Contributor: Giacomo Rizzolatti MD,
Professor of Human Physiology
Socio Nazionale Accademia dei Lincei
Foreign Member of the Royal Society
Foreign Member of the National Academy of Sciences, USA

L’esperienza della pandemia prima e i conflitti socio-politici poi, hanno innescato un ritorno dirompente dell’attenzione verso la necessità di costruire intorno a sé relazioni positive, sia nel contesto della vita privata, sia nei contesti professionali e organizzativi.

Si tratta di una vera e propria “ri-scoperta”, perché ri-parte dagli elementi costitutivi della comunicazione e li applica in modo nuovo allo scenario modificato.

Ecco quindi che in un qualsiasi contesto relazionale che si mostri come impoverito o maladattivo, comunicare in modo consapevole non può che richiederci di rivalutare quei meccanismi che ci permettono di ripristinare e rinvigorire i nostri scambi interpersonali per ottenerne un beneficio reciproco, in termini di benessere personale e di efficacia operativa.

La comunicazione è un processo di scambio di informazioni attraverso un sistema condiviso, un codice che permette a chi trasmette e a chi riceve di avere un’unica lettura del messaggio.

Questo codice si manifesta attraverso l’osservazione delle azioni degli altri, che possono rientrare in quello che definiamo “comportamento verbale” espresso attraverso le parole, ma anche, e soprattutto, in un “comportamento non verbale”, mediato dal corpo che veicola messaggi attraverso la postura, la posizione nello spazio, la gestualità o la mimica.
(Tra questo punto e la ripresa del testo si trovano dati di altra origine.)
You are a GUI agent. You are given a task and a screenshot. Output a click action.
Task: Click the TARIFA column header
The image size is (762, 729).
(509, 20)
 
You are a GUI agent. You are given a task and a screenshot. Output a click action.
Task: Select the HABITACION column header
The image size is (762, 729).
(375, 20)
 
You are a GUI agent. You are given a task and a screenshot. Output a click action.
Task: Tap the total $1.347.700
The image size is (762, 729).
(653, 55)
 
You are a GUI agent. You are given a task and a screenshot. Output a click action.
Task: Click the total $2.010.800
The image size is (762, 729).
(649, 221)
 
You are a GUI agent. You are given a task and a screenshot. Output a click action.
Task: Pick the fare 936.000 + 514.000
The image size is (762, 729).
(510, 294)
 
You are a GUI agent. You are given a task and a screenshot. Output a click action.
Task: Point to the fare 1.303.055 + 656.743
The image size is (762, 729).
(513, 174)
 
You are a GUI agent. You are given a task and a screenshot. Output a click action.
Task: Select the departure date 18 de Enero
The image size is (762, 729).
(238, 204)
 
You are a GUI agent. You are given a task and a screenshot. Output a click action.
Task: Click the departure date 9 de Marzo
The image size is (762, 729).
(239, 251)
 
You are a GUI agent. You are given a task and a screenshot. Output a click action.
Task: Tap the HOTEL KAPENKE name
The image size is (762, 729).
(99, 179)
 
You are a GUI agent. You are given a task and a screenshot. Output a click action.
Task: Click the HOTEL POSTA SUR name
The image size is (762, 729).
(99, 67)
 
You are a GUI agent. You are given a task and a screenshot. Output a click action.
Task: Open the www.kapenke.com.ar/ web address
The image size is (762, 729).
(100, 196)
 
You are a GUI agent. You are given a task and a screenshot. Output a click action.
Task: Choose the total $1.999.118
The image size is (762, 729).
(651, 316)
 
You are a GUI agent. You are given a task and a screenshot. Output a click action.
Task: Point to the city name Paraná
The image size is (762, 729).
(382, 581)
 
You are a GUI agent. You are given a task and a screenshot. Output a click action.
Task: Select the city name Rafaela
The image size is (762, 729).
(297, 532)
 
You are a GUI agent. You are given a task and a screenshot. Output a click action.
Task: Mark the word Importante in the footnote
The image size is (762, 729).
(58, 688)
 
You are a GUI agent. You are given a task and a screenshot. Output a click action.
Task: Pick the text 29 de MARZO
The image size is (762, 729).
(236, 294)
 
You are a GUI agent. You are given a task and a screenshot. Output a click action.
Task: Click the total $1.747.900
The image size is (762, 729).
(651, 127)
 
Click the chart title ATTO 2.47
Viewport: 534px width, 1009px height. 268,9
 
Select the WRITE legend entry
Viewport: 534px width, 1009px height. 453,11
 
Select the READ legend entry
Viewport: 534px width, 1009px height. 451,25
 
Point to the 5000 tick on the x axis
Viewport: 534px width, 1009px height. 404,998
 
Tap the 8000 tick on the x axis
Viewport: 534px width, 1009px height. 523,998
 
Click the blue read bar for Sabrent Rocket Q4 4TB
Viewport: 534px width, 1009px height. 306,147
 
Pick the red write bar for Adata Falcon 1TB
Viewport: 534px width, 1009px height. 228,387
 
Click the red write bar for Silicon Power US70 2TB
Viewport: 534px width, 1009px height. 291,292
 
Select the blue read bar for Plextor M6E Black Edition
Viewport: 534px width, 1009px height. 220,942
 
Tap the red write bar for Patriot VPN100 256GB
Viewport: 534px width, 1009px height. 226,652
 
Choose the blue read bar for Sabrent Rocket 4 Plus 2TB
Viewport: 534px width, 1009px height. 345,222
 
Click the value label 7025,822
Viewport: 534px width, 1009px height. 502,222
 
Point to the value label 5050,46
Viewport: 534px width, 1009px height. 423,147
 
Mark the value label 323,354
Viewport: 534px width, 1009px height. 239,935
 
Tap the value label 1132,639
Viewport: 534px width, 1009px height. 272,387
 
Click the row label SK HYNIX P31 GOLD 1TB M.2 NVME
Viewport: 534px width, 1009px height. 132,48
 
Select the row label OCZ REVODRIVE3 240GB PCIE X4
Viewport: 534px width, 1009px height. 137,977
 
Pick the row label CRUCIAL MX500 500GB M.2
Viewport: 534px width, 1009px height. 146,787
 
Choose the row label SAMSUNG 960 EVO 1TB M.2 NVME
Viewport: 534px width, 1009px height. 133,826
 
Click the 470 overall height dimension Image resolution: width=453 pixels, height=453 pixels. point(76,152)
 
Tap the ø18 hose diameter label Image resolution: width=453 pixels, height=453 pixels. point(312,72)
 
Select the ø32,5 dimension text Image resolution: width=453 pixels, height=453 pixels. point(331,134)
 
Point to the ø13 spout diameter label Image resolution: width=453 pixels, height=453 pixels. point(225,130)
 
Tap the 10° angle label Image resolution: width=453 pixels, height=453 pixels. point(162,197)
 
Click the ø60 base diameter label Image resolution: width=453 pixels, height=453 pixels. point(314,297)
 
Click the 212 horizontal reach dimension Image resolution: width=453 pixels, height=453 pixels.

Pensiamo ad esempio di poter solamente osservare un collega che lascia una riunione di lavoro. Immaginiamo di osservare il collega che con una postura rigida e con lo sguardo fisso e corrugato esce dalla stanza con passi ampi e decisi, tenendo stretta in una mano una cartella e sbattendo la porta dietro di sé. Con grande probabilità e senza sforzi cognitivi, il suo corpo e i suoi movimenti sono sufficienti ad informarci che il collega, contrariato, sta abbandonando la riunione perché qualcosa lì dentro è andato storto. Riusciamo immediatamente a comprendere cosa sta facendo ed inferire l’intenzione dietro al comportamento.

A questo punto, è importante chiedersi cosa succede al nostro cervello quando comunichiamo.
Come abbiamo potuto “comprendere” tutto questo solo da una semplice osservazione?

Cervelli che si specchiano e che comunicano

Lo comprendiamo perché quando comunichiamo, attiviamo un meccanismo detto di rispecchiamento insito nel nostro cervello, che ci consente una piena comprensione delle azioni sociali. Tale meccanismo, però, funziona bene solo quando chi osserva l’azione già possiede le rappresentazioni motorie corrispondenti.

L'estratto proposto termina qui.